US Spending Levels Finalized for 2002 Fiscal Year
President George W. Bush's approval in late February of a massive $397 billion omnibus spending bill ended a four month impasse over spending levels for the current fiscal year that began Oct. 1, 2002.
By Maureen Lorenzetti
President George W. Bush's approval in late February of a massive $397 billion omnibus spending bill ended a four month impasse over spending levels for the current fiscal year that began Oct. 1, 2002. The spending measure funds most of the federal government excluding defense and includes provisions that maintain funding of the state revolving fund programs at their current levels of $1.35 billion for the clean water SRF and $850 million for the drinking water SRF.
The next budget cycle may also be protracted with fiscal pressures mounting on both the federal and state level. There is hope that Congress will keep spending at historical levels, although higher spending may not happen.
According to the Water and Wastewater Equipment Manufacturers Association, the President's FY 2004 budget proposal released Feb. 3 calls for a significant reduction in SRF funding.
But the group anticipates Congress taking similar action to what it did for FY 2002 and restoring funding to current levels. Meanwhile there are also proposals pending before Congress that would give water utilities federal money to improve security if they meet certain guidelines.
GAO report on Water
The General Accounting Office in February issued a report recommending that the US Environmental Protection Agency provide additional guidance to states that are retooling water quality standards.
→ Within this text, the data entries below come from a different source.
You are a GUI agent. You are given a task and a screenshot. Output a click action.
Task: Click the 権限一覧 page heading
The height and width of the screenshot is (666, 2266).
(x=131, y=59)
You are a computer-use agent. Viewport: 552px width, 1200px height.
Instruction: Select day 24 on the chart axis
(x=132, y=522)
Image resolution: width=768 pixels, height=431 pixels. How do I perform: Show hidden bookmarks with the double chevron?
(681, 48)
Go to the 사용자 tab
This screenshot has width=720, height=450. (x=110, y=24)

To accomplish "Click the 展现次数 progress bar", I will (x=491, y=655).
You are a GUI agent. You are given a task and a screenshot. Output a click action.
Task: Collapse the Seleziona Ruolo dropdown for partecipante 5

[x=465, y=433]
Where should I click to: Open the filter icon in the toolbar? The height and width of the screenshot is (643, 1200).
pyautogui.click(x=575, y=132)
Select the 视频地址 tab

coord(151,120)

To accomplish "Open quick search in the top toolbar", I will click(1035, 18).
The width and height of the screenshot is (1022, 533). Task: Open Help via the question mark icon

It said the agency should follow through on plans to assess the feasibility of establishing a clearinghouse of approved use changes.
Other recommendations include: setting a time frame for developing sedimentation criteria, and developing alternative, "scientifically defensible" monitoring strategies that states can use to determine if water bodies are meeting the criteria. Finally, GAO auditors suggested that EPA develop guidance and a training strategy to help the agency's regional staff in determining a scientifically sound way to defend proposed criteria modifications.
EPA agreed to give "serious consideration" to GAO's recommendations and provided several technical comments and clarifications.
To assess EPA and states' actions to improve water standards, the chairman of the subcommittee on Water Resources and Environment asked GAO to determine two things. First, it asked GAO to see how states are changing designated uses when necessary and to what extent EPA is assisting states toward that goal. Second, the lawmakers asked GAO to comment on how EPA is updating its criteria documents that are designed to assist states in establishing criteria that can be compared with reasonably obtainable monitoring data.
GAO said that EPA has obeyed the law by developing and publishing criteria for a wide range of pollutants. But the agency still has not developed criteria for sedimentation or finalized criteria for nutrients, the pollutants that EPA itself acknowledges account for a relatively large share of the nation's "impaired" waters.